- EXERCISE
Nothing but a verbatim copy of the data, minus the images, should be returned.

** DATA PROVIDED follows **

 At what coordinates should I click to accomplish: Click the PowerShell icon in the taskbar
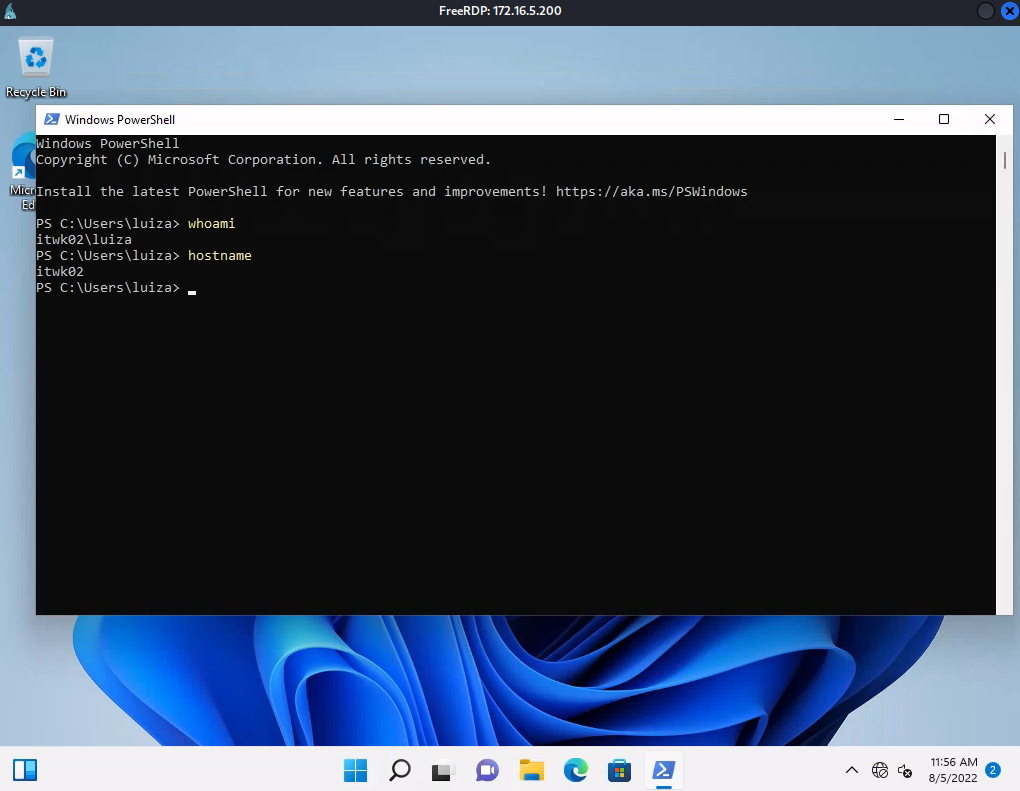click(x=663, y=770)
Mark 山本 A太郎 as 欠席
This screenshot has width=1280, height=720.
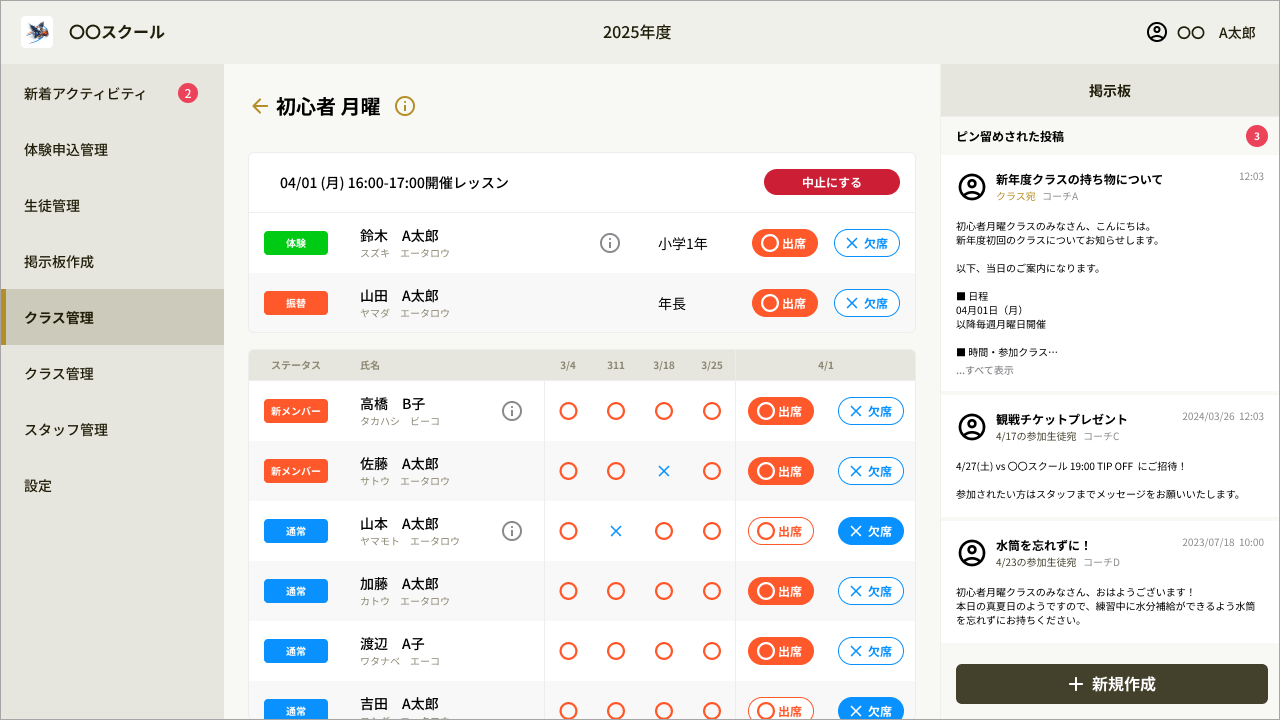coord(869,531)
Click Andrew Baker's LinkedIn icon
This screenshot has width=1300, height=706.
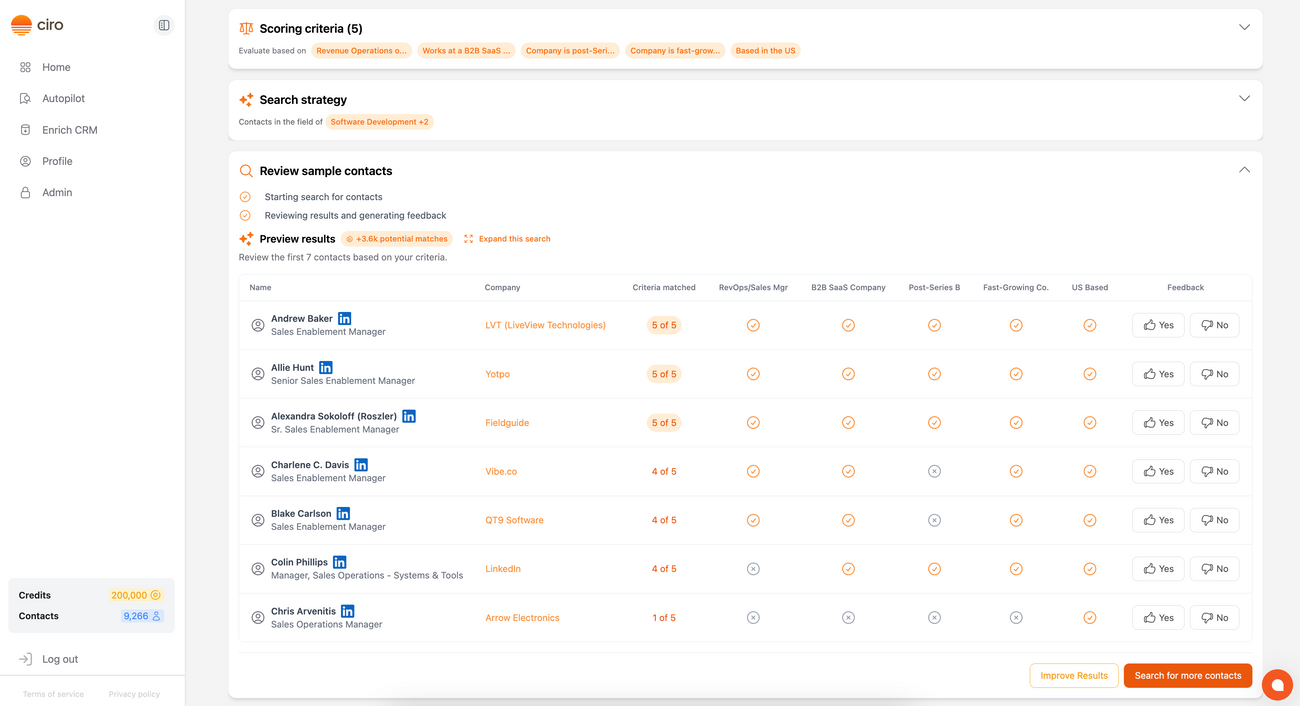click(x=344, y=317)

** End of DATA PROVIDED **

- PROBLEM SOLUTION
 At what coordinates should I click to accomplish: Click the PowerShell icon in the taskbar
click(x=663, y=770)
Mark 山本 A太郎 as 欠席
This screenshot has width=1280, height=720.
coord(869,531)
Click Andrew Baker's LinkedIn icon
This screenshot has width=1300, height=706.
click(x=344, y=317)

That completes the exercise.